Turkey's tender for a long-range air and missile defense system is still open after delays due to leaderships changes and ally concerns
ANKARA — SSM'sdeadline is expires today and there is no official statement regarding the extension of the deadline.
However, according to sources, the undersecretariat has not completed negotiations; therefore a new extension is very likely. A defense industry expert who spoke to Daily Sabah anonymously said the timeline of the contract negotiations will most likely be dependent on the issues of local production, technology transfer and the integration of the system into the Turkish national air defense network. "If this was an off-the-shelf procurement, negotiations would likely take much less time," the expert said. "The acquisition of such strategic systems naturally has multiple implications on political, economic, military and technologic dimensions. Decisions on a deadline extension or contract signature timing will surely be affected by these parameters, but I personally do not expect any major delays toward issuing the contract."
The Chinese manufacturer of the FD-2000 missile system, the state-run China Precision Machinery Import-Export Corporation (CPMIEC), offered a $3.4 billion high-technology transfer. Turkish government officials announced they preferred the Chinese offer due to its competitiveness and potential for coproduction in Turkey. However, the company is on the U.S. State Department's sanctions list since February 2013 due to proliferation concerns. NATO countries also raised objections to Turkey's move, claiming missile systems within the transatlantic military alliance must be compatible. NATO insists the technology will not be compatible with the evolving ballistic-missile shield being built in Europe.
Turkish SSM officials contend the Chinese missiles are compatible with the NATO systems.
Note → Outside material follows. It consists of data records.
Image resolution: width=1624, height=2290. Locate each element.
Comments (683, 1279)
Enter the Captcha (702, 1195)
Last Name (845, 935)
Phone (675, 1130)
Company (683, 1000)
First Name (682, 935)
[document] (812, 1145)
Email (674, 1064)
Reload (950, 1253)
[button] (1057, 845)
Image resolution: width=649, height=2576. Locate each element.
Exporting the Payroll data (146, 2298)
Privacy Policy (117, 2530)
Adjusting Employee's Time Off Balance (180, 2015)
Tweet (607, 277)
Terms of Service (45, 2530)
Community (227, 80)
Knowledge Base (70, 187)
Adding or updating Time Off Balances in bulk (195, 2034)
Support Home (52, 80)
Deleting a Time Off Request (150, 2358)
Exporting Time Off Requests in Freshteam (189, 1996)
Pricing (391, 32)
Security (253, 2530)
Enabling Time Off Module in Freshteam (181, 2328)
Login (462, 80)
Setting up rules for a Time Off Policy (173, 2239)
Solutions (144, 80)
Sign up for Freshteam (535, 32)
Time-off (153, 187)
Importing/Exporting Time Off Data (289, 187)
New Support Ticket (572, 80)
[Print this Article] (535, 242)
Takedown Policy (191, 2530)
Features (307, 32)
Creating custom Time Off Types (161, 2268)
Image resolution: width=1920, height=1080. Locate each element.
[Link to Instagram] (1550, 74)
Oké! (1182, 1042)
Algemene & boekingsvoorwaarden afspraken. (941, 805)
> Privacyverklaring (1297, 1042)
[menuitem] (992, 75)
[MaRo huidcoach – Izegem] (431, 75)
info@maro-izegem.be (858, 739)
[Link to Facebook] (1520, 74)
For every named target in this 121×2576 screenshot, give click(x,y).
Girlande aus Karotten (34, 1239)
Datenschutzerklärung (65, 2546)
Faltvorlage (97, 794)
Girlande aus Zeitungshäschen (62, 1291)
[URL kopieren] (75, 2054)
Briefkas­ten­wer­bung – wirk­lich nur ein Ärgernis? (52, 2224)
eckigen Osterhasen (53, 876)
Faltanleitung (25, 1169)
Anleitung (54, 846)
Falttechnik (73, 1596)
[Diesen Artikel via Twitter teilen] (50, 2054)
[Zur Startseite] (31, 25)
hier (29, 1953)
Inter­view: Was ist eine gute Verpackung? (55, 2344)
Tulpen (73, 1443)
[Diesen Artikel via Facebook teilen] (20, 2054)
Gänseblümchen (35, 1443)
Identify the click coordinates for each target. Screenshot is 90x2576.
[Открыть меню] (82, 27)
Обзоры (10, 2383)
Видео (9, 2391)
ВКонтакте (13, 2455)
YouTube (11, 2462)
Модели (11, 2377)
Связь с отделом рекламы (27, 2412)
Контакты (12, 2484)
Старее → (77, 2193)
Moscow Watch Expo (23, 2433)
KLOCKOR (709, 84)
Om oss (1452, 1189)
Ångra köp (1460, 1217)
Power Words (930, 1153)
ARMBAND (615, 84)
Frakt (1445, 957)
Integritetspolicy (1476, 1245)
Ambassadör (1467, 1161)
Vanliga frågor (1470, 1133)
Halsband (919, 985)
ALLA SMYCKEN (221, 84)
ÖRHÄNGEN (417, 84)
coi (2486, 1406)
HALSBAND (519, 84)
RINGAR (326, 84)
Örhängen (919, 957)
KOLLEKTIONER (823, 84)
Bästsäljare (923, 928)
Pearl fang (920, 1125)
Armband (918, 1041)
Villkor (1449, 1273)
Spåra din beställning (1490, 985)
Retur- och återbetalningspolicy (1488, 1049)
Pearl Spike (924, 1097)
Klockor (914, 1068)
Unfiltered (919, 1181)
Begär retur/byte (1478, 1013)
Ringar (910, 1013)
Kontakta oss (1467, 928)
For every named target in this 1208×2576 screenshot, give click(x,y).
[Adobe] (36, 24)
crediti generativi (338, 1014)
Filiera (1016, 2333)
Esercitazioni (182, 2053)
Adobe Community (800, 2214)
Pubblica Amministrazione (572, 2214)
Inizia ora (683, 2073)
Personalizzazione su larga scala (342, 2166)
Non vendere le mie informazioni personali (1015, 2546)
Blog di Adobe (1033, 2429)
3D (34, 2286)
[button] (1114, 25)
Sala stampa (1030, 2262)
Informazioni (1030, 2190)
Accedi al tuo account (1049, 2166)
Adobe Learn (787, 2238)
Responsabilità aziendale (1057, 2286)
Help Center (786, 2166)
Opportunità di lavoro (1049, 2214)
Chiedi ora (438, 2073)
Sources in Ankara believe European companies increase their chances with the recent moves. Antoine Bouiver, CEO of MBDA, a partner company of Eurosam, visited Turkey in March. During his visit, he said his company designed a new program for joint production with Turkey. "This project is very important for Europe," said Bouiver. "We designed a new program which comprises coproduction of radar and other communication tools with Turkish companies." Additionally, a delegation from Eurosam visited Ankara in April and met with officials from SSM and the Ministry of Defense. According to sources, Eurosam updated its offer, lowered its price estimate to under $4 billion and increased the share of local contributions in the project. Meanwhile, U.S. defense industry giants including Raytheon and Lockheed Martin did not revise their offer and declined to offer technology transfer or coproduction to Turkey. As such, defense industry experts do not foresee a high possibility of a U.S. company winning the bid. In addition, recent changes in the management of SSM likely added to the delay in the missile defense system deal. On March 28, the former undersecretary of SSM was removed from office and appointed as chief advisor to Prime Minister Recep Tayyip Erdoğan.
İsmail Demir was then appointed undersecretary of SSM on April 12. Demir was the general manager of THY Teknik, the maintenance subsidiary of Turkey's national carrier Turkish Airlines, and is known as a prominent aviation expert.